La politica, purtroppo, fin qui non ha fatto altro che nascondere maldestramente la polvere sotto il tappeto, affinché nessuno la vedesse. Ma quella polvere è sempre lì, basta sollevare un lembo di “quel” tappeto per rimettere in circolo gli indesiderati granelli di pulviscolo
Nell’urlo accusatorio – ancora purtroppo inascoltato – di mio figlio contro i “padroni del Sapere”, i mafiosi di Stato, i nepotisti e i tagliagole legittimati dalle istituzioni, c’è tutta l’ingiustizia della quale è capace questa italietta ipocrita ‘di macerie e polvere’, ‘porca’ (per dirla con Vittorio Sereni), ‘buttanissima’ almeno quanto la Sicilia nella definizione di Pietrangelo Buttafuoco.

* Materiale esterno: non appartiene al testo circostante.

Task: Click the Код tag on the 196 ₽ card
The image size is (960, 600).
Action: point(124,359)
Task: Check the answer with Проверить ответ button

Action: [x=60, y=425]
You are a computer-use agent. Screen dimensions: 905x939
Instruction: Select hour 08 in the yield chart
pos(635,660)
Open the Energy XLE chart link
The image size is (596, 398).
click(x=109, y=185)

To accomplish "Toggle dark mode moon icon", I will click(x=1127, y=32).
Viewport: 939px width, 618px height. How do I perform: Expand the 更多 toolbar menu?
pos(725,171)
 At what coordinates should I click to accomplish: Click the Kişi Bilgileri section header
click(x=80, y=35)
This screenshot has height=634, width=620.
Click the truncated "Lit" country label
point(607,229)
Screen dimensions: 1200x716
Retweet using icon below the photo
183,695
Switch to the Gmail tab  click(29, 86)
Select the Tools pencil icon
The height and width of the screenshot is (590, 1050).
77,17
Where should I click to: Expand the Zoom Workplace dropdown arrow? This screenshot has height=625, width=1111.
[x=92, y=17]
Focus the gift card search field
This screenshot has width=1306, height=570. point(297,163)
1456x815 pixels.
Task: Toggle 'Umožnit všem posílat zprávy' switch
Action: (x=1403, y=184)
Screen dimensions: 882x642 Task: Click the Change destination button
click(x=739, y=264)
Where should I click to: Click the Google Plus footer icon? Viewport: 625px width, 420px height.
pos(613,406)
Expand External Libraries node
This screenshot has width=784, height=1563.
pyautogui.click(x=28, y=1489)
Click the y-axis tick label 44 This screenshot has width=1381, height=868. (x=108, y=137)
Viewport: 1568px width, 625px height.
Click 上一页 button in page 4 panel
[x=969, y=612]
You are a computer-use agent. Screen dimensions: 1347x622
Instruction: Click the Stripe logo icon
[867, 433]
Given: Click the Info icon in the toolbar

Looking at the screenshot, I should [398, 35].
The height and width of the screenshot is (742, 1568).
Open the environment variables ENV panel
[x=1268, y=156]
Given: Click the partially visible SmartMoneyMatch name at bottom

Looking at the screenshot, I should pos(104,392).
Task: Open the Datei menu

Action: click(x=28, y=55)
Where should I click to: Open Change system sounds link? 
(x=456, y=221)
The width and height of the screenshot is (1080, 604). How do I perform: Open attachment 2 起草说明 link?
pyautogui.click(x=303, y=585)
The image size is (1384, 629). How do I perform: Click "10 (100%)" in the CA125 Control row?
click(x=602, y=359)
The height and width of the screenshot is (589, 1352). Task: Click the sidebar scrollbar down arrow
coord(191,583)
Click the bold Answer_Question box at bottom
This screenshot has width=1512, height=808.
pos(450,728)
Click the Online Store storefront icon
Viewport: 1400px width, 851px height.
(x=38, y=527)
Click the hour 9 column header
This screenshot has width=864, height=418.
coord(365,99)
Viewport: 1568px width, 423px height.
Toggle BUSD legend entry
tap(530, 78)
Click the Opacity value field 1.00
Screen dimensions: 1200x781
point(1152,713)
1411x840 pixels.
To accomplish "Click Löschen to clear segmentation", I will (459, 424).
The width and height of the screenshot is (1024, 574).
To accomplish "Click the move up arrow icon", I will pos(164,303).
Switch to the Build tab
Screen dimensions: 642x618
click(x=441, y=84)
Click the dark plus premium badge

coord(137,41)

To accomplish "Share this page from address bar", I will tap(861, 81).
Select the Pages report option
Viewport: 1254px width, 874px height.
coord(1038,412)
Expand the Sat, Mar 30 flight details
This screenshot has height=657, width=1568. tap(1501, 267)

Un’italietta da avanspettacolo che fa sembrare i nani dei giganti, purtroppo generatrice di un sistema malato, deviato, che non tentenno a definire distampo mafioso.
Benvenuto a Palermo signor presidente, troverà un città pulita per l’occasione e la stampa parlerà di lei come un devoto del Beato Pino Puglisi; di un capo dell’esecutivo attento e disponibile.